• **Texte fourni**:
↓

[EXPO] 19.04 au 13.05 – AYAKO DAVID KAWAUCHI et CORALINE DE CHIARA – CE QUI SURVIT – galerie detais

[EXPO] 19.04 au 13.05 – AYAKO DAVID KAWAUCHI et CORALINE DE CHIARA – CE QUI SURVIT – galerie detais

Exposition « Ce qui survit » de Coraline de Chiara et Ayako David Kawauchi du 18 avril au 13 mai dans les deux espaces de la galerie Detais/Sabine Bayasli au 10 et 39 rue Notre-Dame de Lorette.

Vernissage de l’exposition « Ce qui survit » le mardi 18 avril 2017 à partir de 18h.

AYAKO DAVID KAWAUCHI CORALINE DE CHIARA CE QUI SURVIT Galerie Detais

Quand le mathématicien Alexandre Grothendiek fonde le groupe Survivre au courant de l’été 1970, il dresse le constat d’un divorce entre une recherche scientifique devenue abstraite à force de traquer les mécanismes de la Nature et la représentation que le grand public se fait de cette apparente magie noire. Pour Survivre, Grothendiek propose de se défaire de la mystique du sens caché.

C’est au domaine du caché, de ce qui se dérobe au visible, qu’appartient la première image : imago, le terme désigne dans la Rome antique le portrait du défunt, moulé dans la cire ou le mortier à même le visage éteint. A défaut de pouvoir faire sur-vivre les mortels, il s’agit de les sur-voir, de les voir par-delà leur absence ; ce même réflexe de conservation animera les portraits du Fayoum à partir du 1er siècle de notre ère, et encore les premiers daguerréotypes, réalisés post-mortem. Sculpture, peinture et photographie s’originent dans le dépassement de cette charnière entre vie et mort. Cette relation travaille l’exposition Ce qui survit.

Au travers de portraits réalisés au fusain, à la pierre noire ou au pastel gras, plus rarement à l’huile ou à l’acrylique, Ayako David Kawauchi semble faire flotter têtes et bustes sur le papier, à l’instar des yūrei, ces jeunes ffilles fantômes cherchant à entrer en contact avec les vivants.

↑

• **Extrait de données**:
↓

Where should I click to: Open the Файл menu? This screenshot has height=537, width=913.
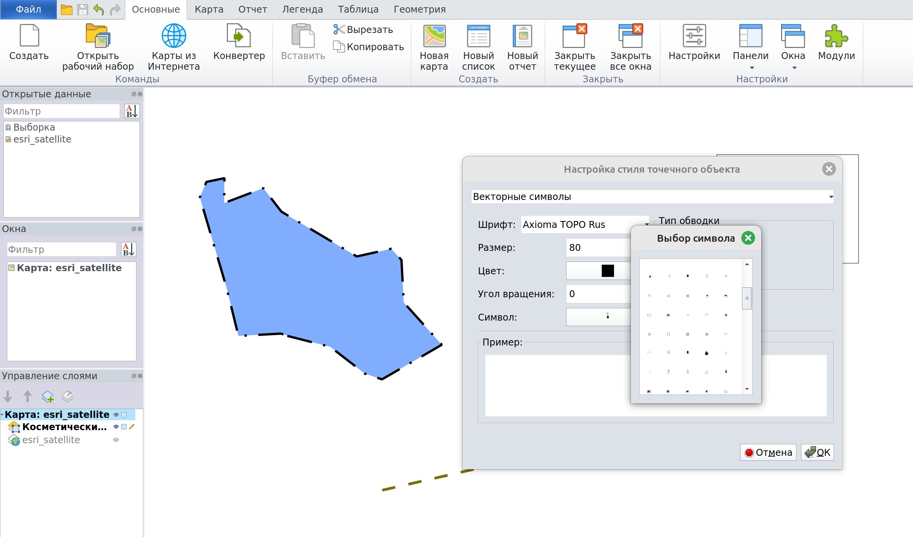click(x=28, y=10)
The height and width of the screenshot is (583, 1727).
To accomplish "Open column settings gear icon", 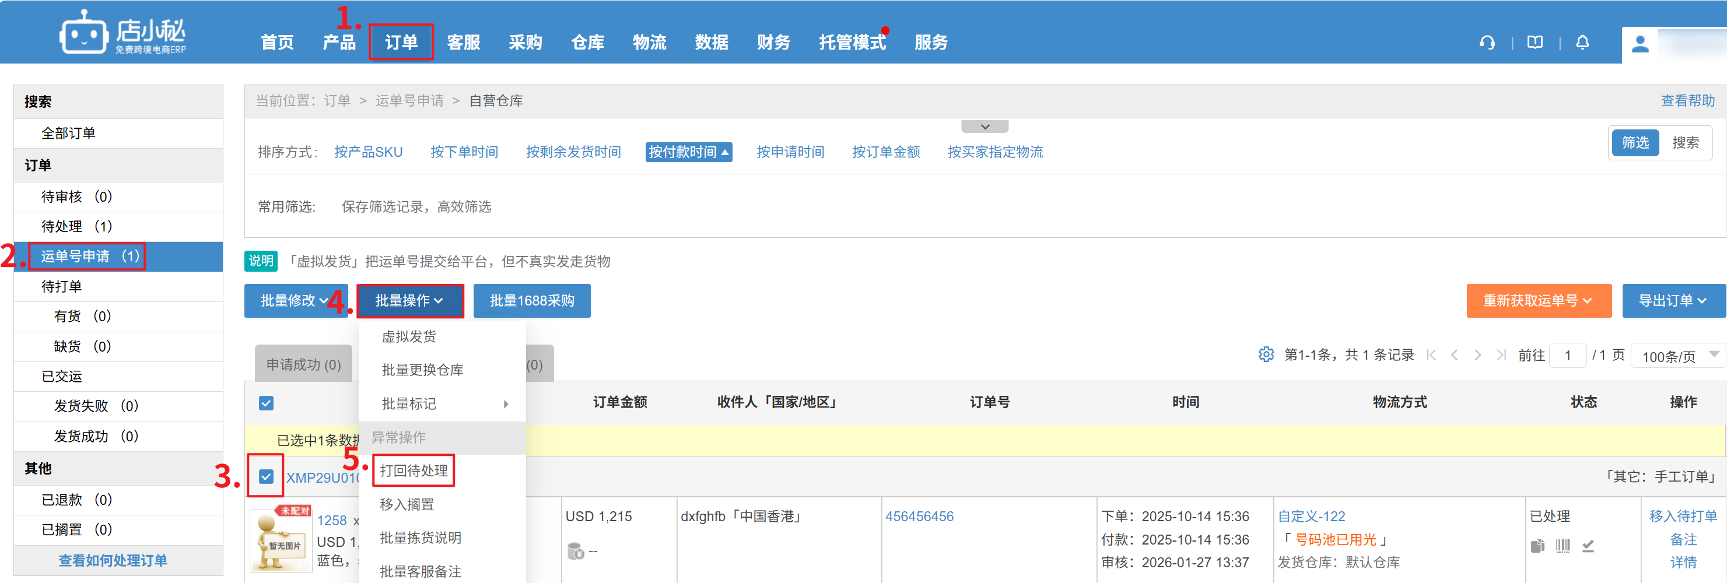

↑

• **Travail demandé**:
- 1) Selon le texte sur l'exposition « Ce qui survit », quel jour et à quelle heure a lieu le vernissage ?
- 2) Poursuivez le texte sur l'exposition « Ce qui survit » en reprenant juste après sa dernière phrase.
Le matériel est sans rapport avec le texte sur l'exposition.

• **Réponses attendues**:
- 1) Le mardi 18 avril 2017, à partir de 18h.

- 2)
Travaillant à partir de modèles vivants, l’artiste déplace leurs regards, qui ne croisent jamais celui du regardeur. Perdus dans leurs pensées, ils regardent ailleurs ou nous tournent le dos, ouvrant notre propre regard à un prolongement indéfini. L’espace du dessin n’est déjà plus celui des corps qui lui font face : l’image n’est plus du ressort du monde physique.

Absorbée dans la contemplation de mondes extérieurs auxquels nous n’avons pas accès, une petite ffille se tient près d’une fenêtre, devant un album ou sur la marge d’une pièce ouverte sur un néant bleu. Le cadrage ne donne à voir que son geste de voir, projeté vers un invisible qui ne se livre que par indices, comme un puzzle. Avalée par un bonnet ou par une chevelure, refermant les mains sur la bouche ou sur une coupe comme portée dans un rituel indécryptable, la petite ffille, à chaque fois ni tout à fait la même, ni tout à fait une autre, se réfugie dans son mutisme.

Evoquant les icônes saintes ou les martyrs céphalophores portant leur tête dans leur main dans un ostensible renoncement au monde, les portraits sur fond doré forment un panthéon où se croisent des artistes, des critiques – des visionnaires.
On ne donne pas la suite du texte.